Chafee, 57, was appointed to the U.S. Senate in 1999 to replace his late father, John Chafee, also a former governor.
Often described as one of a handful of moderate Republicans in the
Senate, the younger Chafee was defeated by Democrat Sheldon Whitehouse
in a 2006 election widely viewed as a referendum on the policies of
former President George W. Bush.
Following the election, Chafee decided it was no longer fitting for him
to be tethered to the GOP label. He disaffiliated from the Republican
party and took a breather from politics, serving as a teaching fellow
at Brown University's Watson Institute for International Studies for
more than two years. He also wrote a book, "Against the Tide," in which
he excoriated Bush's White House for diminishing America's stature as
the world's moral compass.
A onetime mayor of Warwick, Chafee would further cement his reputation
as the sort of politician who defies easy pigeonholing were he to
become the states' first independent governor. No other state currently
has a governor unaffiliated with either of the major parties, and there
have rarely been more than a few at any one time in recent decades.
"We sure do need a change," said Linda Salisbury of Woonsocket, who
mingled with Chafee at The Cakery pastry shop on Main Street.
Salisbury said she is an organizer for the "Coffee Party," a fledgling
group which she described as a liberal-progressive answer to the
conservative Tea Party movement. Though Salisbury said she helped
arrange Chafee's "meet-and-greet" at the restaurant after conferring
with him on Facebook, she isn't sure who she'll support in the
governor's race.
"I haven't decided yet," she said. "I've always liked him. He's a man of integrity."
The way things are shaping up, Chafee may find himself in a three-way
race against Republican John Robitaille and whoever wins the Democratic
primary between Caprio and Attorney General Patrick Lynch, all of whom
say they are candidates for governor.
If elected, Chafee says his unaffiliated status would not be a
political liability, but an asset. He would not be trussed to the yoke
of either party, enabling him to work more freely for practical
solutions with representatives of both parties, a bridge rather than a
wedge.
Speaking on the day after President Barack Obama signed into law the
most sprawling expansion of health care since Social Security, Chafee
called the reform "long overdue." But he stopped short of saying he
would have supported the bill were he still in the Senate.
Chafee said he would have liked to see the cost of health reform "paid
for" by extracting the nation from its ill-advised, and exceedingly
costly, wars in Iraq and Afghanistan. Chafee was one of the few
Republicans who voted against giving President Bush the authority to
embark on those military ventures.
Chafee says he still opposes the wars, which he says are achieving
little but further destabilization of the Middle East, with no net gain
in national security for the U.S. If anything, says Chafee, the
escalation of conflict against the Taliban in Afghanistan only
heightens the risk for America, possibly the world.

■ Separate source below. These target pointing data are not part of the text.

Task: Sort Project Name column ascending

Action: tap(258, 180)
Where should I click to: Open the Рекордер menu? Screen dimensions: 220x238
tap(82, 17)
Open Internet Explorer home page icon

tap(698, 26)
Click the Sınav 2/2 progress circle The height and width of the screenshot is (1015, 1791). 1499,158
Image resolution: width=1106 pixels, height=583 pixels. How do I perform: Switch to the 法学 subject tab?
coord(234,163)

"We're destabilizing Pakistan, a nuclear-armed country, and we're empowering radicals," he said.
Though he has taken flak for advocating new taxes, Chafee said a small
broadening of the sales tax is the least onerous option for raising
revenues the state so desperately needs. He said there must be some
antidote for the massive cuts in general revenue sharing that have been
passed down to the cities and towns from the governor and state
lawmakers - cuts that are, ultimately, de facto hikes in property taxes.

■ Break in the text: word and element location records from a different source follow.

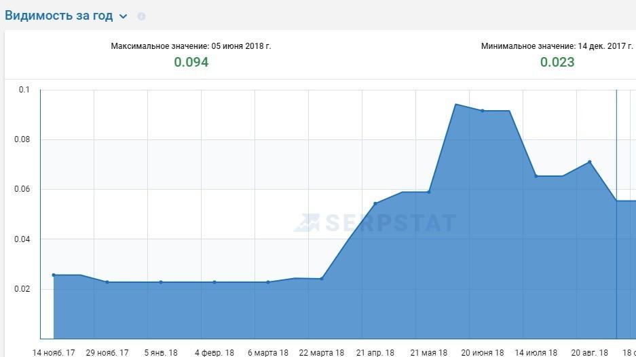
Task: Click the x-axis label 6 марта 18
Action: click(268, 352)
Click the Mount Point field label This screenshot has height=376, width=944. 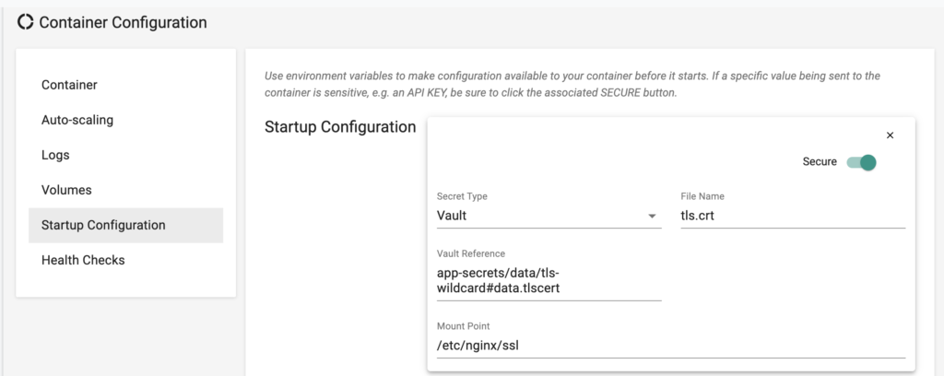tap(463, 326)
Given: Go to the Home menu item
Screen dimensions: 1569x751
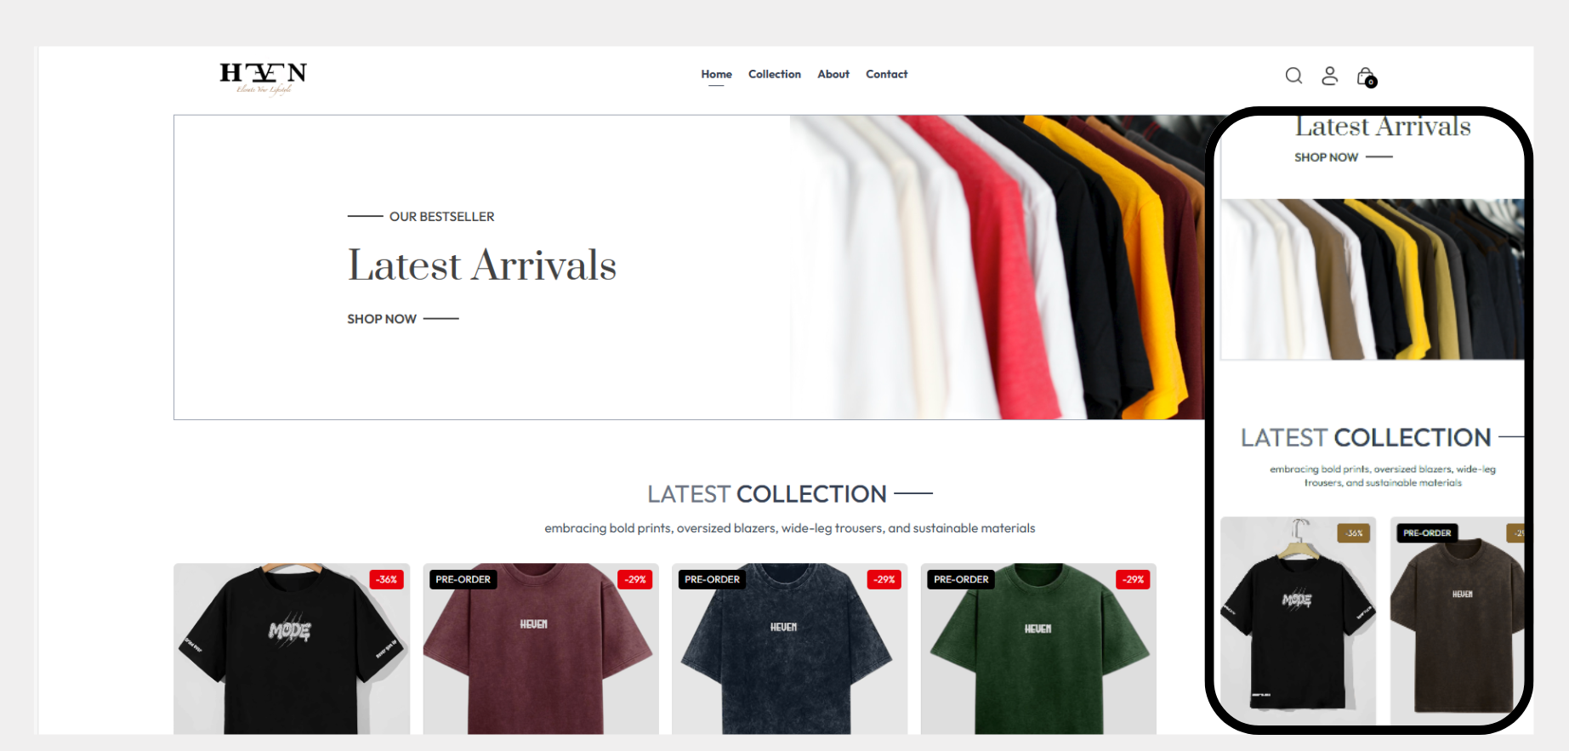Looking at the screenshot, I should [x=716, y=75].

"We should not pass down our state problems" to Woonsocket, Pawtucket,
Warwick and the other cities and towns, said Chafee. "The hardest tax
to pay" is the property tax, and also the most regressive, because the
economy is further weakened as it increases, he said.
While city officials have criticized the elimination of
business-friendly tax incentives in Gov. Carcieri's proposed budget,
such as "enterprise zone" perks, Chafee said he would have to examine
the program more closely to see if it is worth saving. But he said he
disapproved of the Carcieri administration's top-down management style
of creating policy without communication.
"I'd work with the mayors," said Chafee. "Traditionally that has not
happened. Having been a mayor, there would be a new partnership. I'll
work very hard to listen to what the mayors are telling me, and the
town managers."
Chafee zealously jumped into one of the hot-button issues of the day -
immigration - saying that if he is elected governor his first official
act would be to repeal Gov. Carcieri's executive order calling on state
agencies to enforce e-Verify. Bills under consideration in the
legislature would expand the mandate to private businesses, forcing
them to confirm the residency status of prospective employees before
hiring them.
Proponents portray e-Verify as a jobs bill that will stop illegal
immigrants from filling positions that U.S. citizens need. But Chafee
says e-Verify's most salient effect is to split apart constituencies
with divisive posturing at time when more bipartisanship is what's
needed. More importantly, he says, "It doesn't work."